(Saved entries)
______________________________
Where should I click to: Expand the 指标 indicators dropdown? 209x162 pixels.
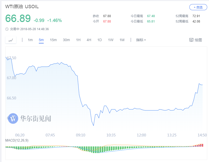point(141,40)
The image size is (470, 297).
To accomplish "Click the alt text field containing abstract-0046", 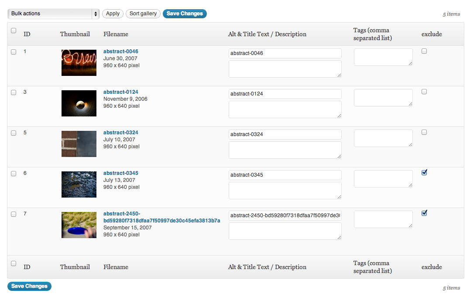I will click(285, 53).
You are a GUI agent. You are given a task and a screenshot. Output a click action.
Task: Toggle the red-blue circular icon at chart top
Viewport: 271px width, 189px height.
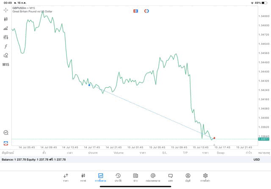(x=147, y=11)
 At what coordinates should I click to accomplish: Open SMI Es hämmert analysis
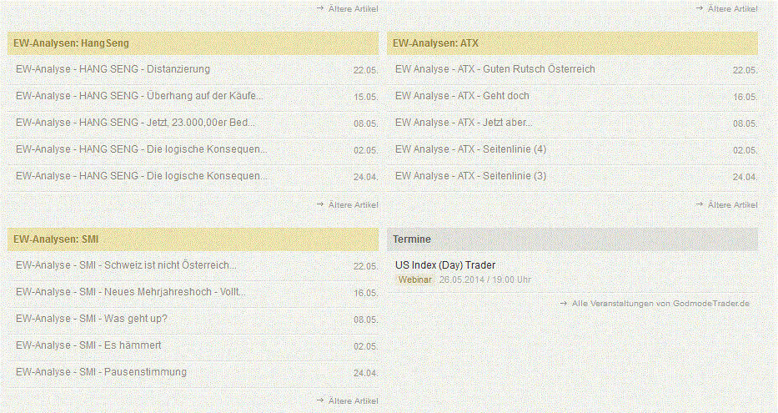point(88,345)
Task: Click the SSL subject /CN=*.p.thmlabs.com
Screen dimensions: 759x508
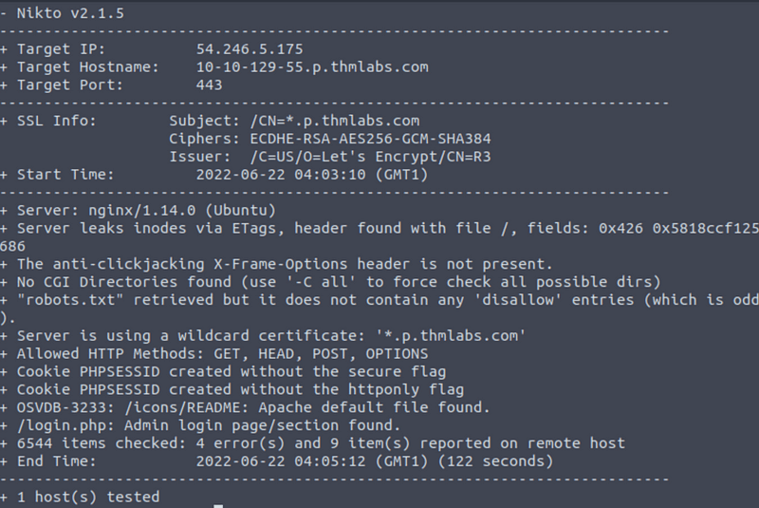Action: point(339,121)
______________________________
## [Your objective]
In the records above, find the line with "You are a GUI" and copy from it through the last line exactly, without the pictures.

## [Task response]
You are a GUI agent. You are given a task and a screenshot. Output a click action.
Task: Toggle the red-blue circular icon at chart top
Viewport: 271px width, 189px height.
(x=147, y=11)
 At what coordinates should I click to accomplish: Open SMI Es hämmert analysis
point(88,345)
Task: Click the SSL subject /CN=*.p.thmlabs.com
Screen dimensions: 759x508
Action: point(339,121)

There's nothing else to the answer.